> [SUPPLIED INFORMATION]
☆ ☆ ☆

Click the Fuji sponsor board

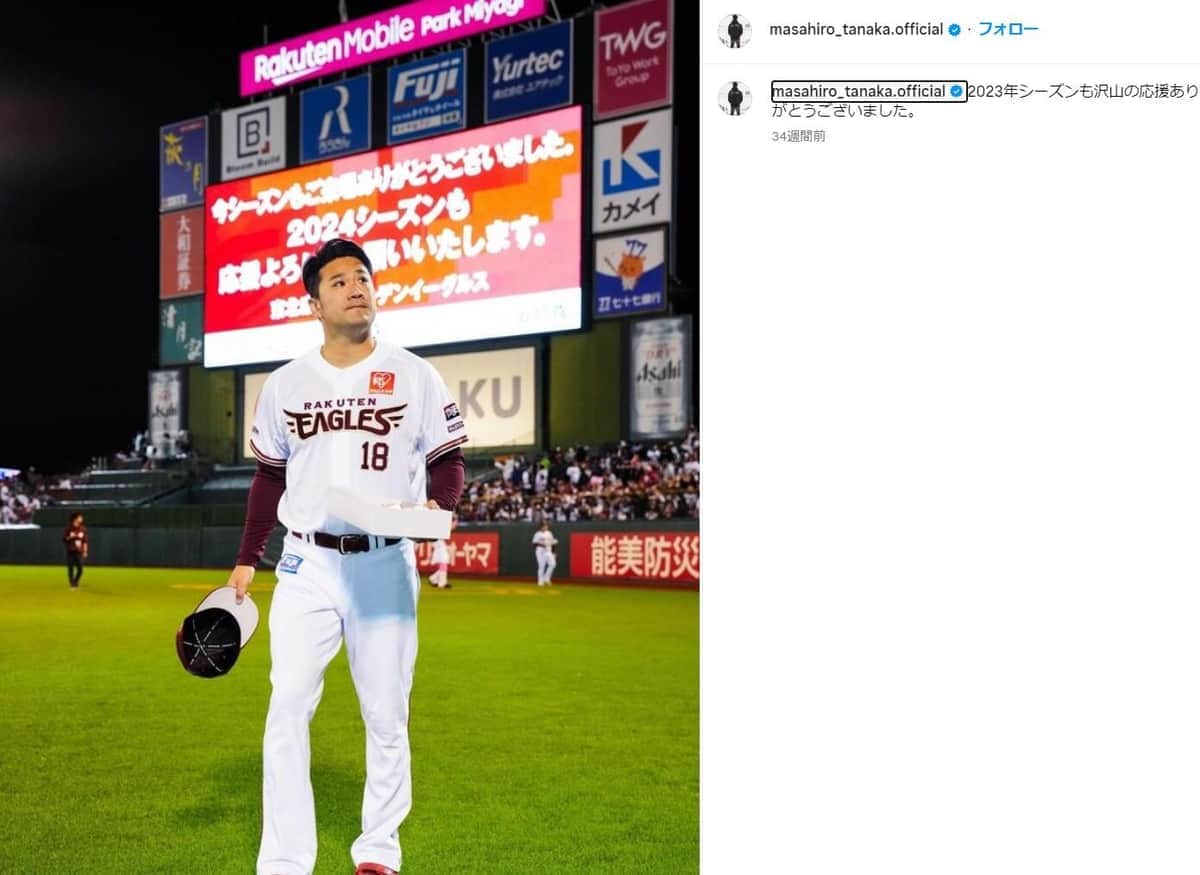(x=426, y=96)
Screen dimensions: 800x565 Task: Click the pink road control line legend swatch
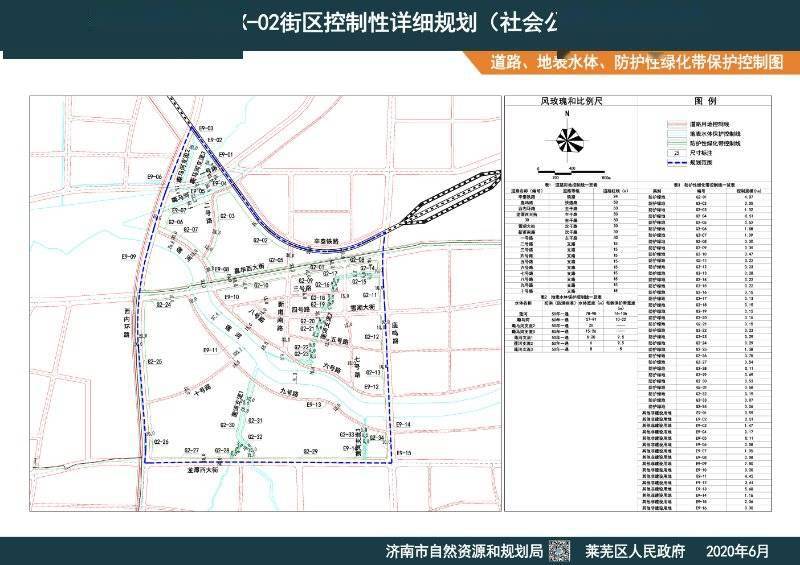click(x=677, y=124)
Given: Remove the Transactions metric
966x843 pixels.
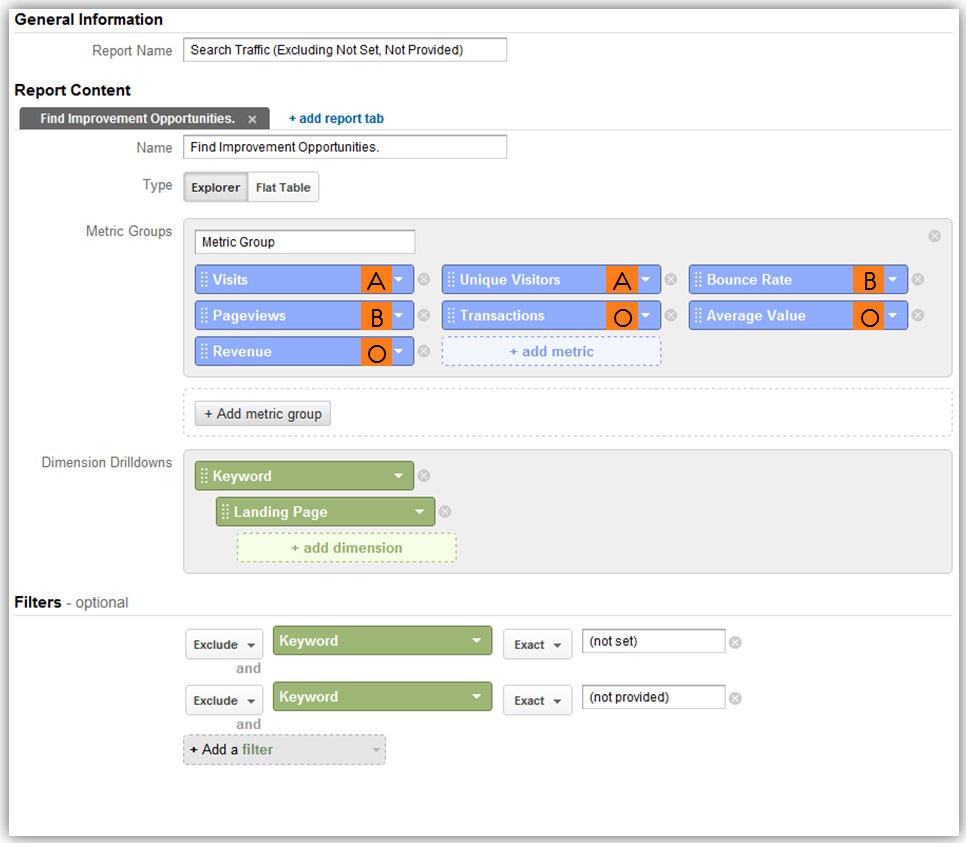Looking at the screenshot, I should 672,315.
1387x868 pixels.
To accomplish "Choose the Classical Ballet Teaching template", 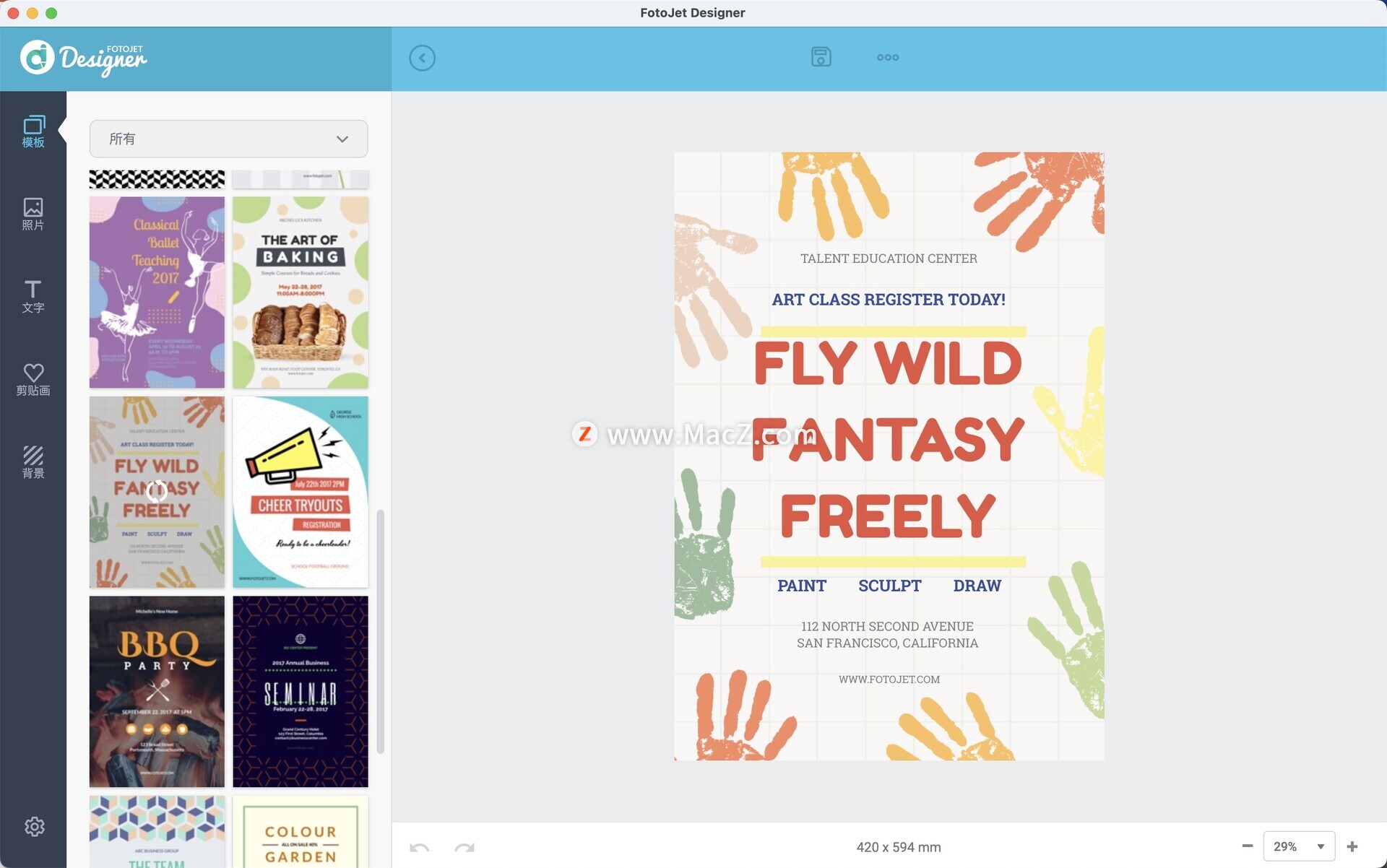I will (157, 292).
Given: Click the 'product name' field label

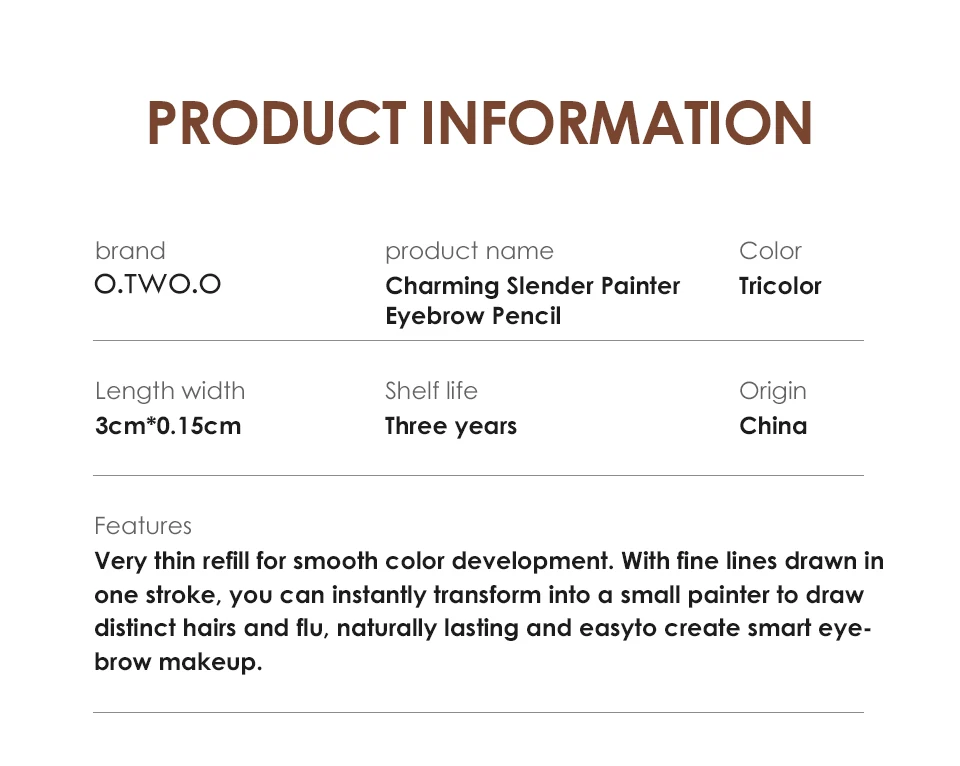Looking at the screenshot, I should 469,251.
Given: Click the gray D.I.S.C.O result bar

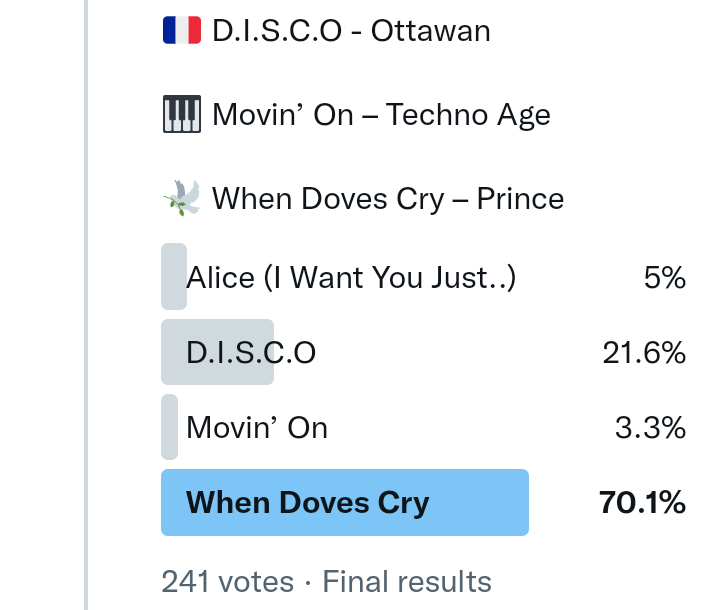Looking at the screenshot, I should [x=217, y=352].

☆ ☆ ☆

Copy out in full every line of the material above that contains the string "Given". Case counts.

> [WRITTEN SOLUTION]
Given: Remove the Transactions metric
Given: Click the 'product name' field label
Given: Click the gray D.I.S.C.O result bar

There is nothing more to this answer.